Set task
Rescale the listing starting with the line that contains "Where should I" and going on through the line that contains "(x=409, y=32)", both included. Reproduce every line in that range, but multiply each answer coordinate by 2.2 and round to whole numbers, with halves rounded up. Leave the listing's own wording and numbers unchanged, and omit the pictures.

Input
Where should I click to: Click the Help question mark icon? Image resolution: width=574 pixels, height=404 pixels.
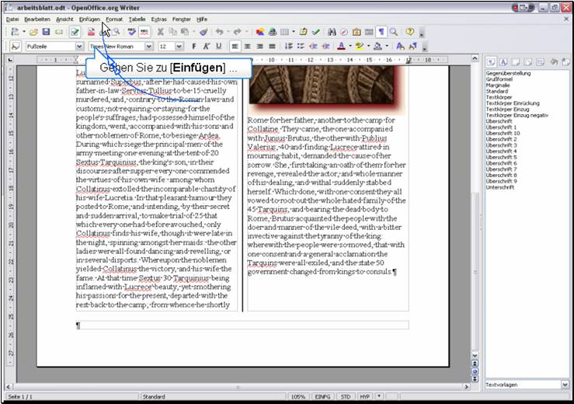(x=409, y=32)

---

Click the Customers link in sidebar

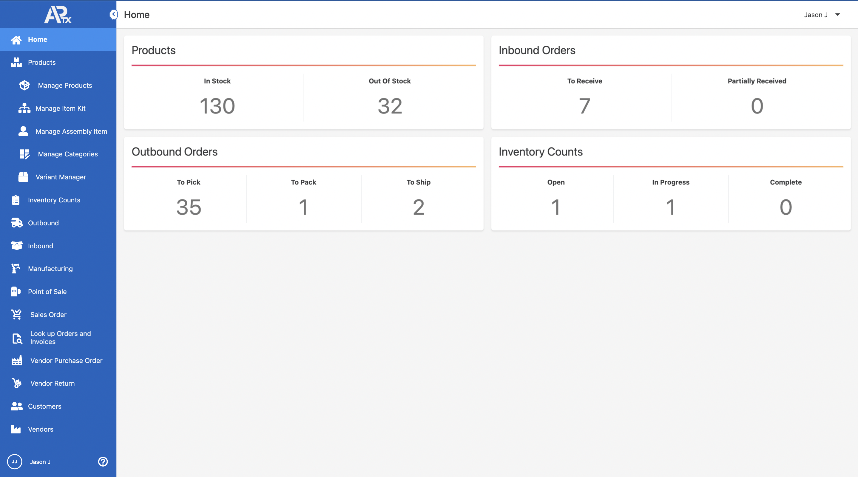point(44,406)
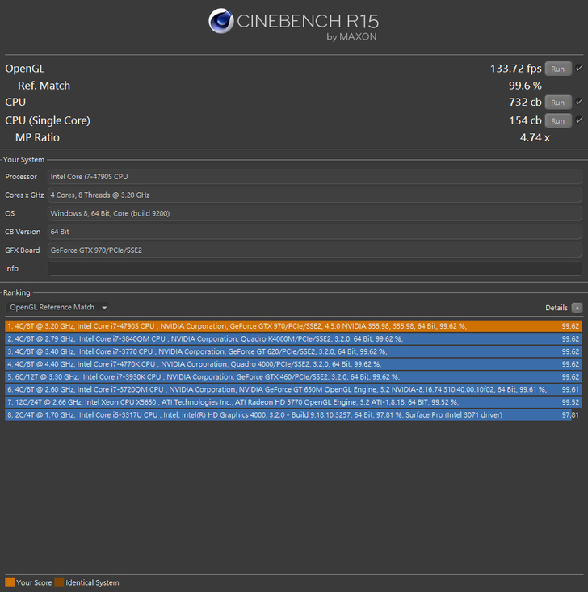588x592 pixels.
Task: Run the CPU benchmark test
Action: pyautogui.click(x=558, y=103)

Solution below
Where should I click to: Click the Help question mark icon? Image resolution: width=574 pixels, height=404 pixels.
(x=900, y=70)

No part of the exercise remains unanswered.